◆ Petikan Teks ◆
Beranda / Liputan Khusus / Indepth / Jangan Salah Resep dan Aceh Kreatiflah Agar Tidak Selamanya Miskin

Jangan Salah Resep dan Aceh Kreatiflah Agar Tidak Selamanya Miskin

Kamis, 26 Januari 2023 22:30 WIB

Font: Ukuran: - +

Reporter : Baga

Ilustrasi [Foto: net]


DIALEKSIS.COM | Indepth - Bila ada penyakit jangan salah minum obat. Bila ingin sembuh berobatlah ke ahlinya, agar tidak salah resep. Demikian dengan kemiskinan di Aceh, jangan salah resep.

Sejak tahun 2002 Aceh dinobatkan sebagai provinsi termiskin di Sumatera. Prediket itu sulit dilepaskan bila salah minum “obat”. Akankah Aceh selamanya seperti ini? Salah minum obat. Bagaimana seharusnya mengentaskan kemiskinan di Aceh?

◆ Tugas Anda ◆
(a) Menurut artikel tentang kemiskinan di Aceh, sejak tahun berapa Aceh dinobatkan sebagai provinsi termiskin di Sumatera?
(b) Tuliskan lanjutan artikel tentang kemiskinan di Aceh, dimulai setelah kalimat terakhir yang tercantum.
Data yang disertakan sesudah ini tidak berperan apa pun.

◆ Cuplikan Data ◆
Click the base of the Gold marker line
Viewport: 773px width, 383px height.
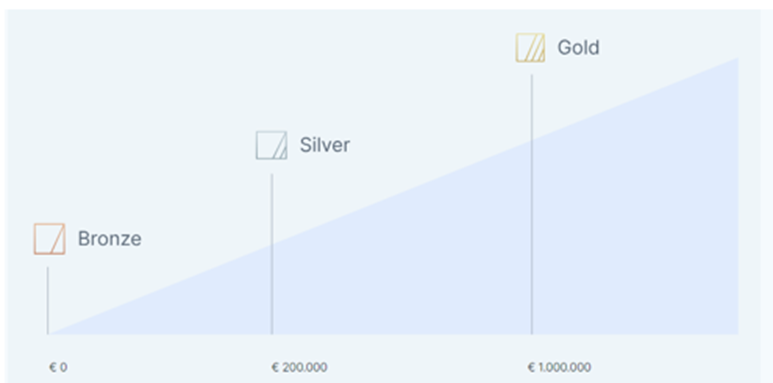click(531, 334)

◆ Daftar Jawaban ◆
(a) Sejak tahun 2002.

(b)
Kita mulai dari pernyataan Mendagri, Tito Karnavian dengan tegas menyebutkan Aceh belum kreatif dalam memanfaatkan dana lima besar tertinggi di Indonesia.

Aceh anggarannya masih bergantung pada transfer pusat. Pendapatan dari PAD kecil. Komposisi belanjanya sebagian besar digunakan untuk belanja pegawai barang jasa. Untuk rakyat hanya 20-25 persen. Itu juga setiap tahunya ada Silpa.

Mendagri Tito Karnavian berharap, di 2023 kesempatan emas mengubah manajemen, agar berpikir sebagian besar anggarannya untuk rakyat dan bisa mengembangkan potensi yang bisa mendatangkan PAD.

Tito menjelaskan, harusnya belanja pegawai, administrasi dan lainnya itu lebih kecil dibanding dana belanja modal untuk kepentingan masyarakat. Dia juga menyebutkan, Aceh memiliki dana besar serta telah menerima dana otonomi khusus (otsus) sejak 2008 dengan total sekitar Rp 95 triliun.

"Anggaran (Aceh) nomor 5 terbesar di Indonesia dengan penduduk hanya 5 juta harusnya bisa memberikan impact," jelasnya.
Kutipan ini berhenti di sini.